I recently found a log statement in my projects codebase that says "here i am with search parameter==>===========11/30/2008===1====00:00 AM"
what guidelines do you adhere to for writing good log messages in an application?
I recently found a log statement in my projects codebase that says "here i am with search parameter==>===========11/30/2008===1====00:00 AM"
what guidelines do you adhere to for writing good log messages in an application?
The most useful part in a log statement (except maybe the date & time of course) is a unique ID. All our log entries begin with MSG-xxxxx where xxxxx is a unique integer. This MSG-xxxxx tag is always hard-coded in the source, never in a resource file, so it is easy to find it back. It is also a very easy search key in the documentation.
Also what is useful is to always enclose variable string content in double quotes to easily differentiate from the message itself:
MSG-12345 Tried to open "myfile.txt", returned error code "123 - file not found".
This also helps when you try to extract information from the log using some regular expression.
Do not do String concatenation in logging statements, at least debug statements.
One Java app I was working on a while ago had dismal performance. So we cracked out the profiler to see where the bottlenecks were. Turned out that it was mostly due to String concatenation operations incurred by assembling DEBUG level logging statements that occurred ALL THE TIME inside nested inner loops etc (hah, and to think they got added in the first place to figure out why the performance was so bad!)
don't do this
LOGGER.debug("The variable was " + myVariable + " and we are doing " + foo);
Instead do this
if (LOGGER.isDebugEnabled()) {
LOGGER.debug("put your debug statement here " + foo + " and " + bar);
}
In my logs, I need the date and the time, the process that creates the logs, and the PID. There's nothing worse than looking at logs and wondering whether they came in five minutes ago, or whether they were left behind 5 years ago before your changes. Date and time are important.

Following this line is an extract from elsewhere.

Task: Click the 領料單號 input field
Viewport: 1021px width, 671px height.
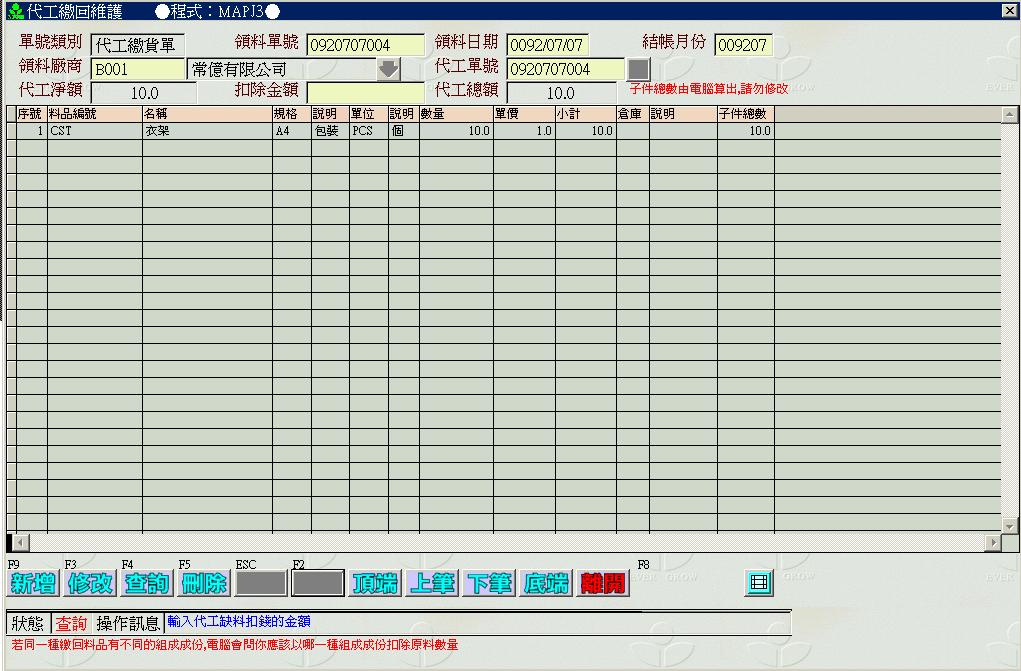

When I report errors, I state concisely what was called, what happened, and what error codes came back. If it's errno, I also report back strerror(errno). I'm reading this to find a problem, and usually I'm in a screaming hurry to find the problem. I don't want to look stuff up. I want it to tell me what happened, and I prefer verbose to useless. If I'm debugging, and often even when I'm not, I'll log all the data like the SQL statement or the low-level record, keys, anything that will help me find the problem ASAP.
Sometimes we log insanely, and it can slow the system slightly. But when shit goes down and we get a subpoena and there's a lawsuit on the loose and accusations of baby-killer are being thrown around, we love that we have enough logs on tap to show exactly what happened and why and who caused it. It's Blame Management.
Code variable levels of logging, so you can switch between nothing, basic information on the program flow and insanely detailed information on the inner workings. Then by adjusting the variable that controls logging level you can control how much output you want to receive.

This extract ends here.